In Search of the AI Bubble’s Economic Fundamentals
Nov 7, 2025
William H. Janeway
The rise of generative AI has triggered a global race to build semiconductor plants and data centers to feed the vast energy demands of large language models. But as investment surges and valuations soar, a growing body of evidence suggests that financial speculation is outpacing productivity gains.
CAMBRIDGE – In recent weeks, the notion that we are witnessing an “AI Bubble” has moved from the fringes of public debate to the mainstream. As Financial Times commentator Katie Martin aptly put it, “Bubble-talk is breaking out everywhere.”

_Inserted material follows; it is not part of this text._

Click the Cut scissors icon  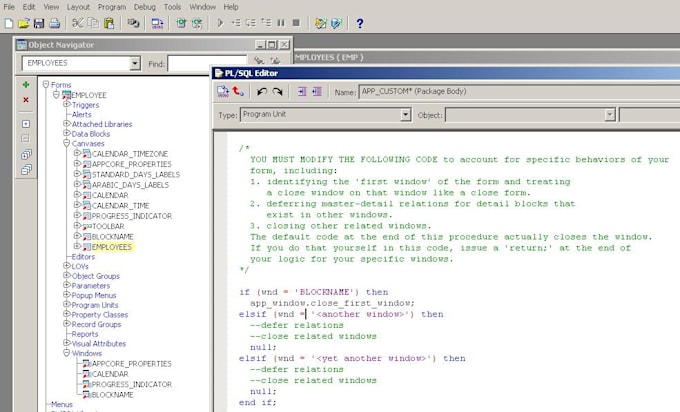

The debate is fueled by a surge of investment in data centers and in the vast energy infrastructure required to train and operate the large language models (LLMs) that drive generative AI. As with previous speculative bubbles, rising investment volumes fuel soaring valuations, with both reaching historic highs across public and private markets. The so-called “Magnificent Seven” tech giants – Alphabet, Amazon, Apple, Meta, Microsoft, Nvidia, and Tesla – dominate the S&P 500, with each boasting a market capitalization above $1 trillion, and Nvidia is now the world’s first $5 trillion company. In the private market, OpenAI reportedly plans to raise $30 billion at a $500 billion valuation from SoftBank, the most exuberant investor of the post-2008 era. Notably, this fundraising round comes even as the company’s losses totaled $5 billion in 2024 despite $3.7 billion in revenue with its cash burn expected to total $115 billion through 2029. Much like previous speculative cycles, this one is marked by the emergence of creative financing mechanisms. Four centuries ago, the Dutch Tulip Mania gave rise to futures contracts on flower bulbs. The 2008 global financial crisis was fueled by exotic derivatives such as synthetic collateralized debt obligations and credit default swaps. Today, a similar dynamic is playing out in the circular financing loop that links chipmakers (Nvidia, AMD), cloud providers (Microsoft, CoreWeave, Oracle), and LLM developers like OpenAI.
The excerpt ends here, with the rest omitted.